*Task item*: Some lines in the listing hold the word "with". Return each of them.

*Entries supplied*:

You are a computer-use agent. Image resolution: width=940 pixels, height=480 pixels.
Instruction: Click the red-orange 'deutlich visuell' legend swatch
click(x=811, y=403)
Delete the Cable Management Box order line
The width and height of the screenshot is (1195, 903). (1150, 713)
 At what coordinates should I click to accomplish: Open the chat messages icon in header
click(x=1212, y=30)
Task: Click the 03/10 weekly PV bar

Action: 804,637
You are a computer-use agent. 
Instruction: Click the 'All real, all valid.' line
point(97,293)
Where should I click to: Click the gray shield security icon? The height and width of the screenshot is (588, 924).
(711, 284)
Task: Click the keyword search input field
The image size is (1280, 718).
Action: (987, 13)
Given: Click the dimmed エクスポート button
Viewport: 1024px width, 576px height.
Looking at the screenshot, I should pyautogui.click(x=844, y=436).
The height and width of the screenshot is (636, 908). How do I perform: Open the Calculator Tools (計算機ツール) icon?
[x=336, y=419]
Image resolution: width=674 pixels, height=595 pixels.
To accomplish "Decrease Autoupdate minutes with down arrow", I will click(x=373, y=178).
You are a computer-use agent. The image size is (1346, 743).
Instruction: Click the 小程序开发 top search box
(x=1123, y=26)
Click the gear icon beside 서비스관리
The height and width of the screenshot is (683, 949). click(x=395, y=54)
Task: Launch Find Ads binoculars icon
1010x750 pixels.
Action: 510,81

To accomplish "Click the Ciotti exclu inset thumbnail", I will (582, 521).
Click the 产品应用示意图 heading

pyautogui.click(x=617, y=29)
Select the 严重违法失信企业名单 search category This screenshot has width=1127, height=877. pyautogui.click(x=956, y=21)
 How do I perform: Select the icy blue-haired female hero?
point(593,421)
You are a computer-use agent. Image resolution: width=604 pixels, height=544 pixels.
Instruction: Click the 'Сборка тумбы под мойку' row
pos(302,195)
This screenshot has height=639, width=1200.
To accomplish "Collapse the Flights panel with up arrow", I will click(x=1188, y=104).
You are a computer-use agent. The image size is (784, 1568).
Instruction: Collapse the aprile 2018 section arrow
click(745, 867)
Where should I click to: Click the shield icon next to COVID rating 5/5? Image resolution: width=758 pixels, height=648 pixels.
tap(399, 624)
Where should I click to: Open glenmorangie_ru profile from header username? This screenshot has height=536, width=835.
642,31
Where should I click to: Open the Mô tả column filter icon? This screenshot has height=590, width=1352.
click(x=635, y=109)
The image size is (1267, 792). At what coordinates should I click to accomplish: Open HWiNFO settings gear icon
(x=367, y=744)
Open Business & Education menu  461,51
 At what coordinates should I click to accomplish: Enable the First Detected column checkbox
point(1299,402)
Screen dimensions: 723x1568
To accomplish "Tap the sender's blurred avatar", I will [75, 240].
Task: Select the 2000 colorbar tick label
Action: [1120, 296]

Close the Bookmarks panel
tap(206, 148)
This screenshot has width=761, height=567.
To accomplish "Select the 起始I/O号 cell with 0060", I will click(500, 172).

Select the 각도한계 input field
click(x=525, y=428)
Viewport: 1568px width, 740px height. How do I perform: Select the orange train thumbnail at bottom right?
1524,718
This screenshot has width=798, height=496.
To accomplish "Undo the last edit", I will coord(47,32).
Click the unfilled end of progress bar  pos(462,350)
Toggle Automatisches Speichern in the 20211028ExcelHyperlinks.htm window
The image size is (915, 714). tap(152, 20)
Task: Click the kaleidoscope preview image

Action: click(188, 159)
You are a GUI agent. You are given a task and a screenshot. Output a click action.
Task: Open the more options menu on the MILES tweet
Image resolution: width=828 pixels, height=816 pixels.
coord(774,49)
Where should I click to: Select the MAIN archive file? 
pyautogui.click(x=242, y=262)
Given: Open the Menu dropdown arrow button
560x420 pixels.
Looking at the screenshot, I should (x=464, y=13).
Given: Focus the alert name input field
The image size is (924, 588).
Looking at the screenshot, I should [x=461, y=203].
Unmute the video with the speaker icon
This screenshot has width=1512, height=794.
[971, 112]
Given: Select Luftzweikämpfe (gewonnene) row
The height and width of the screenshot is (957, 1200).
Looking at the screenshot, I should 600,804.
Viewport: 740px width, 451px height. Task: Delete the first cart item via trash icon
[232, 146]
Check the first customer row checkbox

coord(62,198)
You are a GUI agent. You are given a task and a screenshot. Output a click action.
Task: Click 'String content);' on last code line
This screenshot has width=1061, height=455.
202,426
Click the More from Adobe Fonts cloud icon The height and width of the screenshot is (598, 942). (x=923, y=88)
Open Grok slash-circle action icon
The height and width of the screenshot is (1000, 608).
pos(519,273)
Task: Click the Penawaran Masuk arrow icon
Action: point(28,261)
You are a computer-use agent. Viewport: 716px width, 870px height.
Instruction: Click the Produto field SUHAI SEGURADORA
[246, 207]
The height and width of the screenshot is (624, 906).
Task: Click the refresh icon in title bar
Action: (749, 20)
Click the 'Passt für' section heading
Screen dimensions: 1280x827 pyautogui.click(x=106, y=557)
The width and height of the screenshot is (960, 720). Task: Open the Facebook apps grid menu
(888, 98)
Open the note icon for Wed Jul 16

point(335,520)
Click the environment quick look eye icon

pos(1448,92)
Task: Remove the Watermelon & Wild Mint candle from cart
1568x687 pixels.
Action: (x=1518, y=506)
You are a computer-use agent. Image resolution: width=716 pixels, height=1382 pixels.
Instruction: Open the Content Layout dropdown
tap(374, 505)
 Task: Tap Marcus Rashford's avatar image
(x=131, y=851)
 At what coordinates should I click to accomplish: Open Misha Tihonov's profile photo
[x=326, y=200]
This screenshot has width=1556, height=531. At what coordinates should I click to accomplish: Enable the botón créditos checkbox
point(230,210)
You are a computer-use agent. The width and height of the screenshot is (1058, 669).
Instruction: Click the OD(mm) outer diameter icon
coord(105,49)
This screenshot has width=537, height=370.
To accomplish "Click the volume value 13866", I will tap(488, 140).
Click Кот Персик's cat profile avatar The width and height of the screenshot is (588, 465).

*Written response*:
To accomplish "Decrease Autoupdate minutes with down arrow", I will click(x=373, y=178).
To accomplish "Collapse the Flights panel with up arrow", I will click(x=1188, y=104).
To accomplish "Select the 起始I/O号 cell with 0060", I will click(500, 172).
Unmute the video with the speaker icon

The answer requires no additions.